La realtà reale, al di là di ogni contorsionismo dialettico, è che Vladimir Putin ha consolidato in modo ferreo il suo potere interno almeno fino al 2030. Resta da vedere quanto questo potere interno si tradurrà in potere esterno nella sua duplice versione: potere militare e potere negoziale. Ma si può facilmente immaginare che entrambi cresceranno e si rafforzeranno, prospettando all’Ucraina e a un sempre più traballante Zelensky tempi durissimi.
A queste due vittorie di Putin, se ne può aggiungere una terza che va emergendo, anche se in modo meno evidente.
Ed è la possibile vittoria politica contro un occidente euro-atlantico che non sembra in grado di contrastare la presenza russa in Ucraina nonostante l’appoggio colossale in termini finanziari e di armamenti che esso ha voluto riversare nelle tasche e nelle mani di Zelensky ma che oggi sembra in via di esaurimento.
L’unica via per ribaltare (forse) le sorti della guerra sembra essere l’invio diretto di combattenti NATO in quella regione, come prospettato dal delirio macronian-napoleonico; ipotesi peraltro già respinta dai paesi occidentali perché porterebbe inevitabilmente a una guerra conclamata con la Federazione Russa e alla quasi certezza di uno scontro nucleare. Scelta evidentemente impraticabile nonostante i proclami guerrieri dei leader occidentali e il quotidiano tintinnar di sciabole fra i capi militari.
Si può discutere all’infinito sulle responsabilità del conflitto ucraino -e comunque non ascrivibili totalmente a Putin- ma quello che appare evidente e pauroso è l’assoluta mancanza di volontà da parte dell’occidente di cercare una soluzione negoziale alla crisi, una profonda e diffusa volontà di fare la guerra alla Russia in ogni caso, dove la nazione e il popolo ucraino appaiono sempre più un pretesto e uno strumento, di cui non importa nulla a nessuno, per attaccare la Russia sulla base dell’assurda considerazione che Putin, preda di un qualche delirio imperialista, voglia a sua volta attaccare l’Europa, cosa non solo smentita dal leader russo, cosa che non sarebbe significativa, ma priva di ogni possibile e conveniente ragione per Mosca se si esclude una possibile malattia mentale dell’uomo del Cremlino, il quale invece appare molto lucido e razionale in confronto a certi uomini e donne occidentali in preda a un inconcepibile e patologico cupio dissolvi.

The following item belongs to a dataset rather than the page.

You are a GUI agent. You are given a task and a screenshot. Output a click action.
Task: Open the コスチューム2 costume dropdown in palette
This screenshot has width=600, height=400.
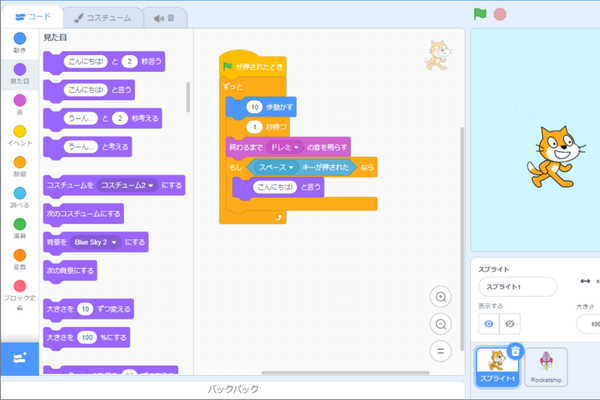click(x=127, y=185)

Tutto ben sintetizzato dall’incredibile e folle affermazione della Von der Leyen secondo cui “Non possiamo lasciar vincere la Russia”, frase che rivela le vere ragioni e lo smisurato orgoglio di un Occidente che semplicemente non vuole perdere al gioco, a costo di portare nel baratro se stesso e tutti gli altri per una pura questione d’immagine.

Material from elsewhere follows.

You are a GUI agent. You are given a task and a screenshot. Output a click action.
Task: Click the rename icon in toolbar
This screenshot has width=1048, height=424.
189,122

In mezzo a tutto questo c’è l’eccezione del povero Bergoglio e del suo umanissimo invito ad alzare bandiera bianca, cosa forse poco dignitosa per la megalomania di presidenti, ministri e generali, ma sicuramente molto ragionevole per chi, come la Chiesa, da qualche secolo ormai preferisce all’eroismo della guerra la più modesta salvezza degli uomini in carne ed ossa.